-- Entries supplied --
▼
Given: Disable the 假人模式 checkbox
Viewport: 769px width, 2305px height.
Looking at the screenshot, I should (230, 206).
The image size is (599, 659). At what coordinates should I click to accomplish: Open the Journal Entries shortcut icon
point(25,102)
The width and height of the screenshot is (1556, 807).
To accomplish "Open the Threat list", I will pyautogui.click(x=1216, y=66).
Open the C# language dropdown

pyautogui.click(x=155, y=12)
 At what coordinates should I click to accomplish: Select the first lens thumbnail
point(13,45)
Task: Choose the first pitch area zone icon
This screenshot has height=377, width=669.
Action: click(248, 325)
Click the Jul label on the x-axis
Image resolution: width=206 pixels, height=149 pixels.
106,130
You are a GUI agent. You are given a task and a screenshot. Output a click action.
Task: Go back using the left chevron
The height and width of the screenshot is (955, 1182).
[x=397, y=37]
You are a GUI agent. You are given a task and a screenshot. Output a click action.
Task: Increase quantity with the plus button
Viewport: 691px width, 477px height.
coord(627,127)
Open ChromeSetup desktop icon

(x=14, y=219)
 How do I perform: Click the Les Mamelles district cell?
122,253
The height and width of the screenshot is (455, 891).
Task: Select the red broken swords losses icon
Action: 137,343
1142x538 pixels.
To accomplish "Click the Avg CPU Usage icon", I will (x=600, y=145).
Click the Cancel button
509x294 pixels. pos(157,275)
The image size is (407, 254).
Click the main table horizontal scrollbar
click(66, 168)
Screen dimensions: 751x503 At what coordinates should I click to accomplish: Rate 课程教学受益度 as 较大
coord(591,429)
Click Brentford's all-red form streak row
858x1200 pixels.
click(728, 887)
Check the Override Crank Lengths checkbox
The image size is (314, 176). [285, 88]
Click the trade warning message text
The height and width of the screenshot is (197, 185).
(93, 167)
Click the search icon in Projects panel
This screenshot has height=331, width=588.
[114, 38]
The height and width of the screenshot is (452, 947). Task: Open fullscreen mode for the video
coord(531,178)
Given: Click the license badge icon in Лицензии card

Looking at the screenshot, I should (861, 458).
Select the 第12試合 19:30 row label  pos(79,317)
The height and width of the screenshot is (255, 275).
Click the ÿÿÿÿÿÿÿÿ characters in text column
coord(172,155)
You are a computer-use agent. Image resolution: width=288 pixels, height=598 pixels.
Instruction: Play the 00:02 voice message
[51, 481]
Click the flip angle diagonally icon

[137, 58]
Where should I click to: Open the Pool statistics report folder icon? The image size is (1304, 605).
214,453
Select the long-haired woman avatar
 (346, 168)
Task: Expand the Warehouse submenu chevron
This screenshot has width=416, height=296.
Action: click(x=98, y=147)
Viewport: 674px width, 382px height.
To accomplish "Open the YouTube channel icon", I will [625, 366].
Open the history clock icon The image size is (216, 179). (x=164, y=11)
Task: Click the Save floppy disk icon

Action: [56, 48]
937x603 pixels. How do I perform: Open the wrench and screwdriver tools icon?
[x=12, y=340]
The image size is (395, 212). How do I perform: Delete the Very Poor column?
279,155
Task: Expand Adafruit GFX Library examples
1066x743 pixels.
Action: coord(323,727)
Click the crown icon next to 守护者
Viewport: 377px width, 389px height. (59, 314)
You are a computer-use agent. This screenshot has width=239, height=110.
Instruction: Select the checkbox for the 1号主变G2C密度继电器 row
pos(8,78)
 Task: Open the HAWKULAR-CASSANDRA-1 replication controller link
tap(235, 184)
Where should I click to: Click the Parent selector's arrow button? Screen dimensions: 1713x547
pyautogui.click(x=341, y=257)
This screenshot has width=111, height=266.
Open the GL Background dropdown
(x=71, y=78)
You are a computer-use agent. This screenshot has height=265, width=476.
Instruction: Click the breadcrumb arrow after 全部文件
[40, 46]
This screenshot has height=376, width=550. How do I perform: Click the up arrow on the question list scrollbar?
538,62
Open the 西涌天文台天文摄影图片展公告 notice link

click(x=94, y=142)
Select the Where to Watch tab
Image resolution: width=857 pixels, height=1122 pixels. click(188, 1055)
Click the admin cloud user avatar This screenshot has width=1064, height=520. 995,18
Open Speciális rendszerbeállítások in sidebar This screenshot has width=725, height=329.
▲
-- Requirement --
Begin at the first line of the records above and restate each line word for word, stopping after the line with "The width and".

-- Exercise solution --
Given: Disable the 假人模式 checkbox
Viewport: 769px width, 2305px height.
Looking at the screenshot, I should (230, 206).
The image size is (599, 659). At what coordinates should I click to accomplish: Open the Journal Entries shortcut icon
point(25,102)
The width and height of the screenshot is (1556, 807).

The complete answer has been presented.